Although chatbots can play a valuable role in offering good customer service, helping to answer simple questions while routing more complex ones through to the right person, fully replacing humans with chatbots can negatively impact the customer experience.
They don’t treat it with enough seriousness
A customer experience program doesn’t just happen. While it’s absolutely true that these programs grow and develop over time, they also need to be afforded priority status by an organization.
Not every company can afford to pump endless dollars into programs designed to delight customers. What they can do is to make sure that it is taken seriously and given the resources that are available to help it.
For starters, businesses must make sure that the customer experience program has proper ownership, meaning an individual who is responsible for the quality and success of the program’s offering. The more they are able to understand about strategies, business analytics, and the like, the more effective they will be.
They fail to give employees autonomy
This is essential. It’s also an extension of the previous point. When it comes to offering a good customer experience, employees should be empowered. This starts at the top with the person with whom the customer experience program buck stops. They must have the authority afforded them in order to be successful.

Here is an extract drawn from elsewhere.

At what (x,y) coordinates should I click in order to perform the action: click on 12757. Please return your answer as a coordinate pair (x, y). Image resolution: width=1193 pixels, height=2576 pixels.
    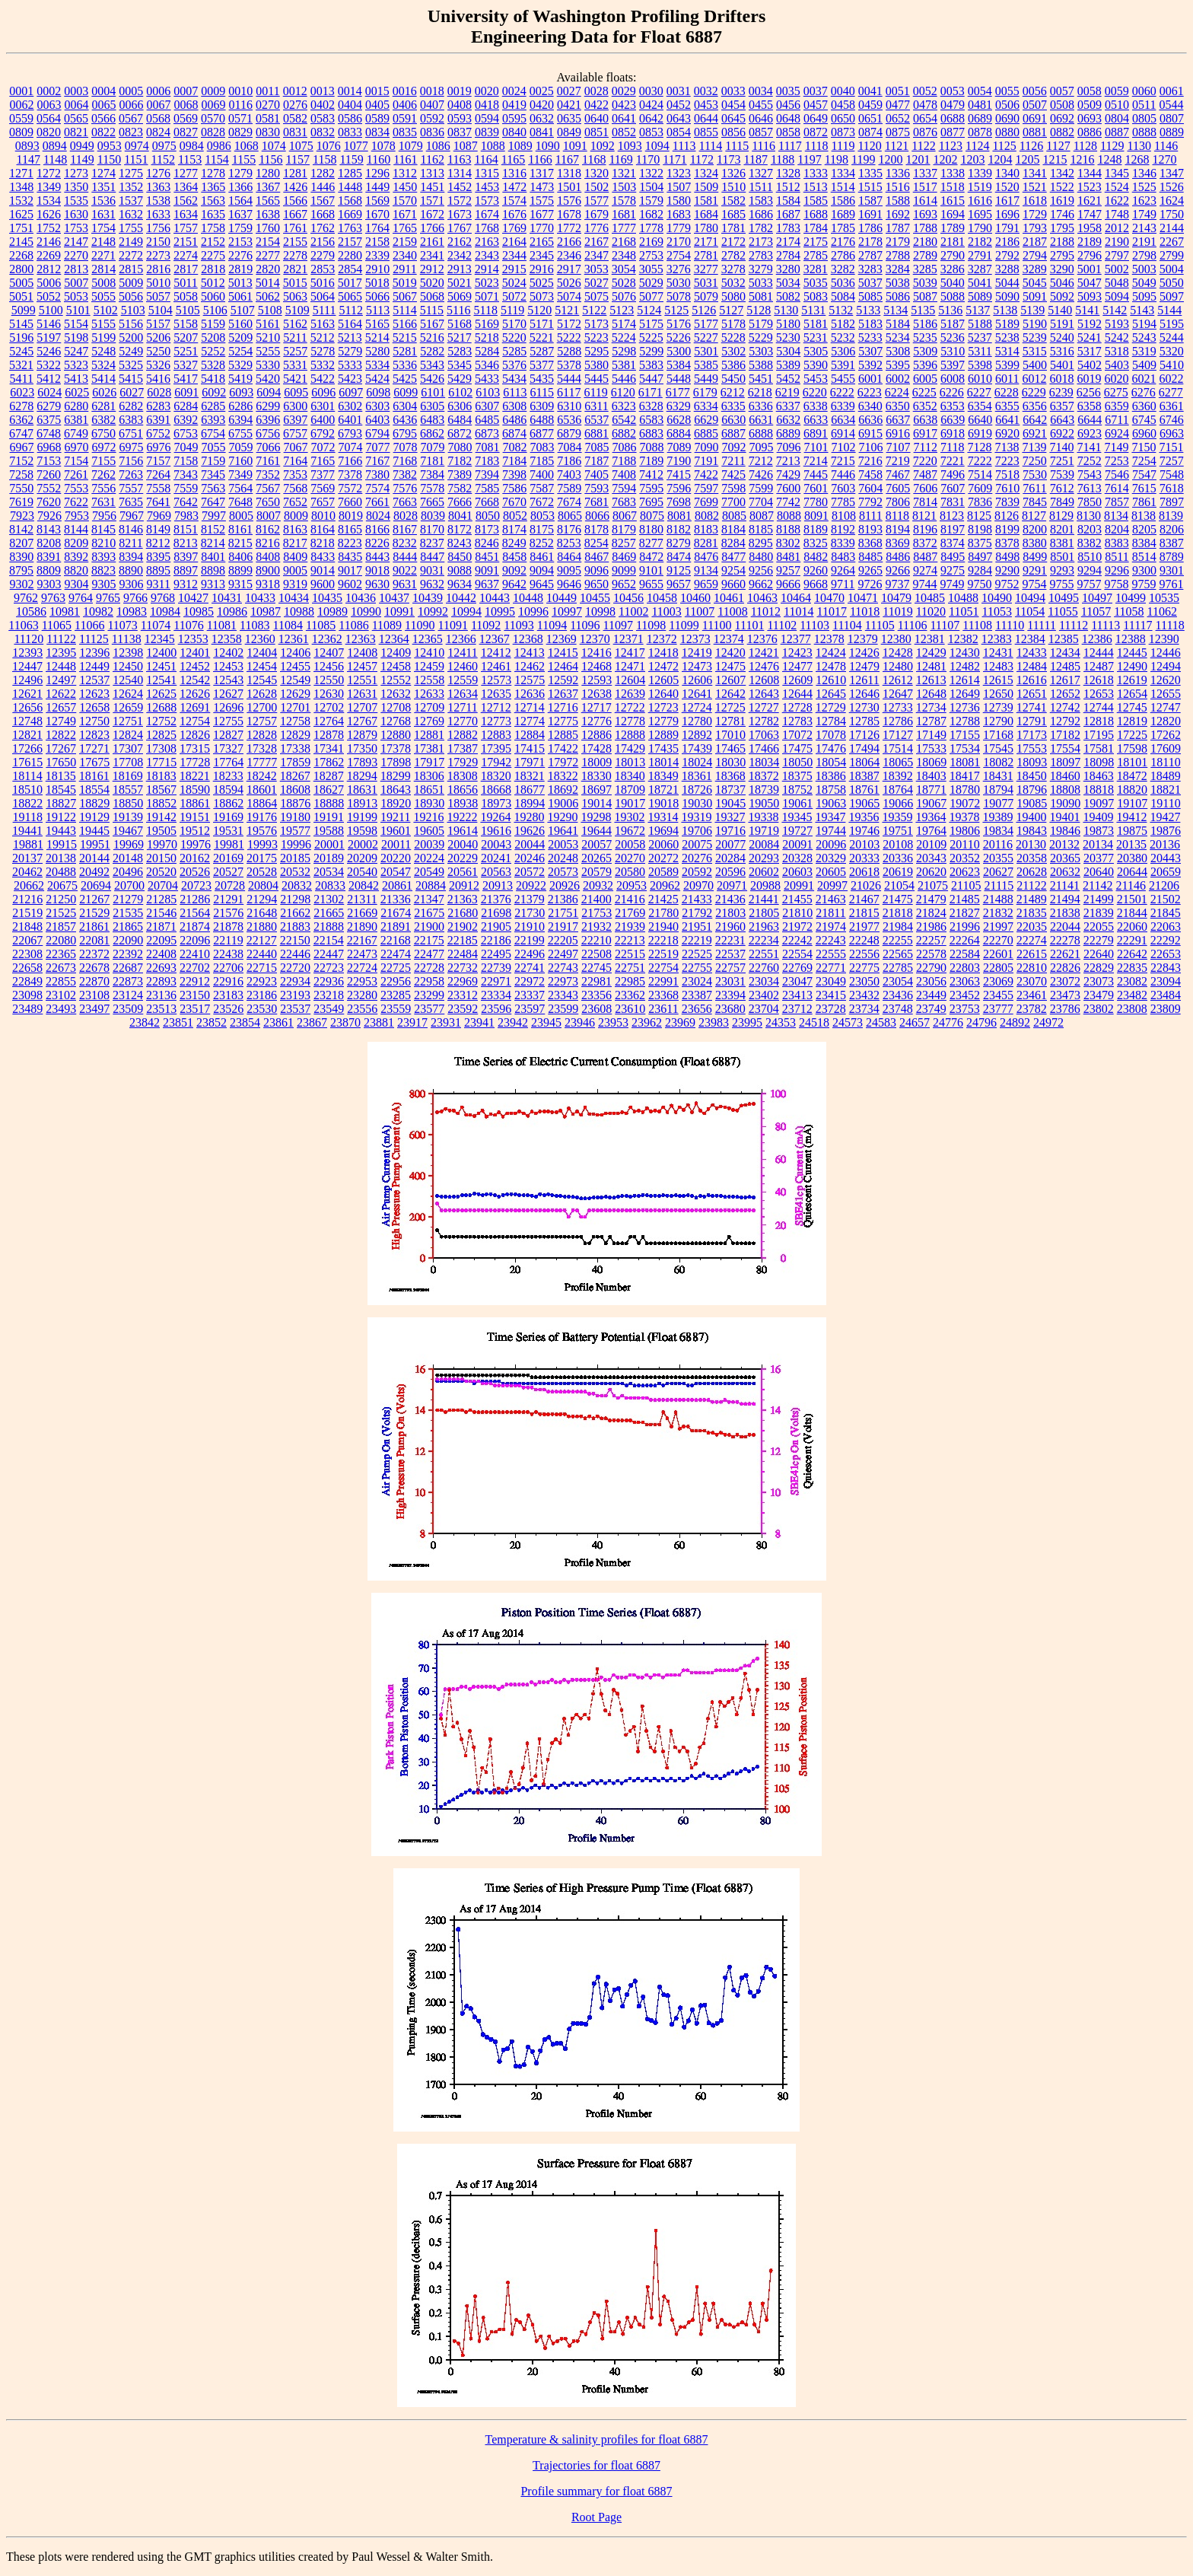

But employees throughout the company who have a customer-facing role should also have a degree of autonomy. Giving them the responsibility and ability to make judgment calls regarding surprising and delighting customers can make a big difference — not just for customers, but also the empowerment (and, therefore, job satisfaction) of employees.
They do not keep track of customer expectations
One of the most famous quotes from the classic movie Annie Hall is about how relationships are just like sharks — because they need to continually move forward or they die. Customer expectations are a bit like sharks in this way, too.
Think back to your earliest experience of buying a product on the internet and then compare it with your expectations today. If you were shopping for books or CDs online in the late 1990s or early 2000s, chances are that you’d be happy to wait a week for an item to turn up. Longer was not unusual.
Today, Amazon has conditioned a generation that same-day delivery isn’t only possible; it should be standard. The same is true with on-demand services like Netflix or Spotify, which provide what customers want the second they want them. Predictive algorithms can even help guess what people want before they know themselves.
Organizations must stay attuned to changing customer expectations and be able to deliver in line with these demands. If the goal of your service isn’t just delivering as promised, but actually “delighting” the customer, you’ll have to stay even further ahead on the curve.
They do not measure
If it matters, then measure. In an age of data and data analytics, tools like Customer Journey Analytics can help tease out valuable data points about the ways that customers interact with certain products and services. This can help organize customer data, as well as analyze behavior, and shape omnichannel customer journeys.
Most customers would probably struggle to give you an exact number to describe how loyal they are to a particular business. However, by using new technologies, it’s possible to glean game-changing insights into the way that customers act. That can help lead to an improved customer experience. That’s a great thing for both businesses and customers alike.